══ DATASET RECORDS ══

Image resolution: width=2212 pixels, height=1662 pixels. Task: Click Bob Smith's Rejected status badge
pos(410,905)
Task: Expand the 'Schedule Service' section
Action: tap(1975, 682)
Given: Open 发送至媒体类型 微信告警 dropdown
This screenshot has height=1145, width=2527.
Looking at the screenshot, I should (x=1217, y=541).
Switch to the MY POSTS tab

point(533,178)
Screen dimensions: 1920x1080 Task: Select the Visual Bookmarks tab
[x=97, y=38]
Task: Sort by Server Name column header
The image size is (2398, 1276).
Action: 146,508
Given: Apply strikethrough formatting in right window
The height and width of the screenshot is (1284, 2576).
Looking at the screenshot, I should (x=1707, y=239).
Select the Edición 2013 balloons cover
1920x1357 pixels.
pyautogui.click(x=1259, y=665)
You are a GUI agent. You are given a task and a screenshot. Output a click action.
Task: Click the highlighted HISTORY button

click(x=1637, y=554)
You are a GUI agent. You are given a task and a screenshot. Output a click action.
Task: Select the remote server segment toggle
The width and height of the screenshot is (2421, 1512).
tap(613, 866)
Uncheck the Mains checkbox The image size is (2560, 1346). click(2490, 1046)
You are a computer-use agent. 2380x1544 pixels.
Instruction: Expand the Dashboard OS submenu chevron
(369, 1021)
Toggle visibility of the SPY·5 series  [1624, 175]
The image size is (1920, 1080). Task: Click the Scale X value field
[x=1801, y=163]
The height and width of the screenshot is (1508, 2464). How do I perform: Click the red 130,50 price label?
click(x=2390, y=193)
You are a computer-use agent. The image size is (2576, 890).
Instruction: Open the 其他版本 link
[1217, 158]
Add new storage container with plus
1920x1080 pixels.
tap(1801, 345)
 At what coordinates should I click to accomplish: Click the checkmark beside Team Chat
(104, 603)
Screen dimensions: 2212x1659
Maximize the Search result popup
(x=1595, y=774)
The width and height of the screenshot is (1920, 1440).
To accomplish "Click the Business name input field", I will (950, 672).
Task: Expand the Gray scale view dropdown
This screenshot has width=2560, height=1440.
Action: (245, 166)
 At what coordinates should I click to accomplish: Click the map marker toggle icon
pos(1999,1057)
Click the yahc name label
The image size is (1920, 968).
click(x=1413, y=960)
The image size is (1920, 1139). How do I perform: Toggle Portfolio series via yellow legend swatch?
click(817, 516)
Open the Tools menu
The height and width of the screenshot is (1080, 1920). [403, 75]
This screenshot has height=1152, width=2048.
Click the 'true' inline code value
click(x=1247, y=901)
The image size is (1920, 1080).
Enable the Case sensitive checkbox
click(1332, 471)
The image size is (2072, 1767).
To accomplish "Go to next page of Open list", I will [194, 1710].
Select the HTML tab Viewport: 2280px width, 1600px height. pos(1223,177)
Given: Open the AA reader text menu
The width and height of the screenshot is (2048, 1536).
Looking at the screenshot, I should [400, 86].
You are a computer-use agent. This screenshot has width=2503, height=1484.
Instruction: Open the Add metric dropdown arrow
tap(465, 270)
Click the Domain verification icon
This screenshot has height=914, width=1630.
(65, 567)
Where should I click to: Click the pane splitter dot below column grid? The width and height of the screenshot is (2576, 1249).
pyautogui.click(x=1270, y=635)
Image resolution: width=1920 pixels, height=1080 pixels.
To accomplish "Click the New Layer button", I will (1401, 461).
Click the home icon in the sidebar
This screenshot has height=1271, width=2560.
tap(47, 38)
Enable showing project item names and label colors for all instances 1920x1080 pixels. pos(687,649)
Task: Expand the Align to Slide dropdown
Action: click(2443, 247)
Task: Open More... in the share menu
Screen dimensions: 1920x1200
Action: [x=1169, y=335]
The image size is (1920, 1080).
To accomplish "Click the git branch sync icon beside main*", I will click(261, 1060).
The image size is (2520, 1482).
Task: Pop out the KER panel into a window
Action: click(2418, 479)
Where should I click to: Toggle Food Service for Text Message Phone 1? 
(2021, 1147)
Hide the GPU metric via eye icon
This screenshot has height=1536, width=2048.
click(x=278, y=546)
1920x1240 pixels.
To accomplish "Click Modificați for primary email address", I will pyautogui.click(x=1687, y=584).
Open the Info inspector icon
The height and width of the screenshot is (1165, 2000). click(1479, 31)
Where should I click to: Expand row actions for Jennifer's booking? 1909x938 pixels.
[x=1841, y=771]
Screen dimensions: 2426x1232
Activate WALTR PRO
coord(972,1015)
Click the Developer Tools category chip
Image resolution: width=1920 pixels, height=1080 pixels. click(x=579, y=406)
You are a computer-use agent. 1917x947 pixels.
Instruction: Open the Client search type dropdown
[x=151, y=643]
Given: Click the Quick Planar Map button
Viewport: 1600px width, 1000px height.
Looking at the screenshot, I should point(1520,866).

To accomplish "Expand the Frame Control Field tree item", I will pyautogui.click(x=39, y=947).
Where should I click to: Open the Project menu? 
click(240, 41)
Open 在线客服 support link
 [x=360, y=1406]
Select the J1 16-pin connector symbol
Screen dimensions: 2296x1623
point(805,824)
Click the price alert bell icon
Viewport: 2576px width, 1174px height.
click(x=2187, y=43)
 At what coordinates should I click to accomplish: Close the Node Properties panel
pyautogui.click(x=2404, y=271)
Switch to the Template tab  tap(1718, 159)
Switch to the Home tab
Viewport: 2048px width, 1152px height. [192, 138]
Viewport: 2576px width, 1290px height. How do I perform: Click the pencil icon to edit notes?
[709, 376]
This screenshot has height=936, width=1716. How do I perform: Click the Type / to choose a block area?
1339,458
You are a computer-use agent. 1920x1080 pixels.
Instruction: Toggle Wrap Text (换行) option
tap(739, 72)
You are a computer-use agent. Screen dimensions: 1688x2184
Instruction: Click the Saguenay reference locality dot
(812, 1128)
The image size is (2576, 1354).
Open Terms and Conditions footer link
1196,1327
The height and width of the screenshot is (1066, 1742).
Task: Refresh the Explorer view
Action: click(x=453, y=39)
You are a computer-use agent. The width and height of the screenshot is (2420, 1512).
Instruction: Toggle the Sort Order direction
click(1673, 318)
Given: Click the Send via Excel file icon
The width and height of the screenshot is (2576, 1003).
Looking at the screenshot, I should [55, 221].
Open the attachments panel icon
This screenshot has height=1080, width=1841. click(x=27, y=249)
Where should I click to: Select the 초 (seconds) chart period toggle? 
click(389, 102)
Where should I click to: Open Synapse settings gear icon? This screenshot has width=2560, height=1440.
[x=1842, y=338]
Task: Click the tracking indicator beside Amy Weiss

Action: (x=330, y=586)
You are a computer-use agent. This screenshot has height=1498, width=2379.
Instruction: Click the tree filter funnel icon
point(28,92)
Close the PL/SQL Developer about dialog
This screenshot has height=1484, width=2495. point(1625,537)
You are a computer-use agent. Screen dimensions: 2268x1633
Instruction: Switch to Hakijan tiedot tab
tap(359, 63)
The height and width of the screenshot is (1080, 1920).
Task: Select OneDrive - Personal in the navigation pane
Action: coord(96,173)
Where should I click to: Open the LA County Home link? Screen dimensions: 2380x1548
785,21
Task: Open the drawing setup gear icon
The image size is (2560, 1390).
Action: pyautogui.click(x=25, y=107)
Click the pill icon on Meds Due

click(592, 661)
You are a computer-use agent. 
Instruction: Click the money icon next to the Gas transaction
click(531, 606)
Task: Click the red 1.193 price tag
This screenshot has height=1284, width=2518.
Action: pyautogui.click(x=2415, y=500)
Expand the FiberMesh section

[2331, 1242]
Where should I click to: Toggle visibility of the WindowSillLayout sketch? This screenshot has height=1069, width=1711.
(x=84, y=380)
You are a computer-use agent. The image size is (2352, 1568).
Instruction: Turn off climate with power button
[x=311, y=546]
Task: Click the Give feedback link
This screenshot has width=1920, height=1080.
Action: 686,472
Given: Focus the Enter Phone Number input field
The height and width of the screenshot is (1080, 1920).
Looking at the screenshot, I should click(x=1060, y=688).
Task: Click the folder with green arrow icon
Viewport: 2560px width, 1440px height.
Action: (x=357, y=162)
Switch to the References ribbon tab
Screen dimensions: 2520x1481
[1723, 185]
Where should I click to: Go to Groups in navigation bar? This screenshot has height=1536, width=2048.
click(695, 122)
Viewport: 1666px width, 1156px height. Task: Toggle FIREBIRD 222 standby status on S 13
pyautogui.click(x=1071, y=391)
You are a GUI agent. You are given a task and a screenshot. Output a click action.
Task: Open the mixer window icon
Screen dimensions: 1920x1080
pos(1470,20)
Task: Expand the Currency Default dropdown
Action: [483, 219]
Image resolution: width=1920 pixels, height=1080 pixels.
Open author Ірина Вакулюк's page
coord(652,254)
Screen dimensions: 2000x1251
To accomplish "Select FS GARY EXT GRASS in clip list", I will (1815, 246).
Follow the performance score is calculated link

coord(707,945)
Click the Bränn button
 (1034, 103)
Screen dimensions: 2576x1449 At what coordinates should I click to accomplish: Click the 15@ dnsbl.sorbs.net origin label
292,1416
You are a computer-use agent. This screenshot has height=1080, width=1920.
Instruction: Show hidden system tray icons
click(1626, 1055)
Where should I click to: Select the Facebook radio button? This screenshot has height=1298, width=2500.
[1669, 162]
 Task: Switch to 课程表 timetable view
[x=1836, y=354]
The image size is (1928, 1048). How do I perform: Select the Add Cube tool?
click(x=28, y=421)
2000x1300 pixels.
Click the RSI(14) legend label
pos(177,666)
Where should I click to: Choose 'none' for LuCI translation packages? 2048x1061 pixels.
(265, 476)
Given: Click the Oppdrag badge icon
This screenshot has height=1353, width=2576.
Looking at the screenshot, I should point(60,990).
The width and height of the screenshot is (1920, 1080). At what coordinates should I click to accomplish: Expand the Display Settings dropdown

═══

#### INSTRUCTIONS FOR THE TASK:
Extract every line above that contains the word "computer".

#### RESULT OF THIS EXERCISE:
You are a computer-use agent. 2380x1544 pixels.
You are a computer-use agent. The image size is (2576, 890).
You are a computer-use agent. This screenshot has width=2503, height=1484.
You are a computer-use agent. 1917x947 pixels.
You are a computer-use agent. 1920x1080 pixels.
You are a computer-use agent. Screen dimensions: 1688x2184
You are a computer-use agent. The width and height of the screenshot is (2420, 1512).
You are a computer-use agent. This screenshot has height=1498, width=2379.
You are a computer-use agent. Screen dimensions: 2268x1633
You are a computer-use agent. 
You are a computer-use agent. The image size is (2352, 1568).
You are a computer-use agent. This screenshot has height=1080, width=1920.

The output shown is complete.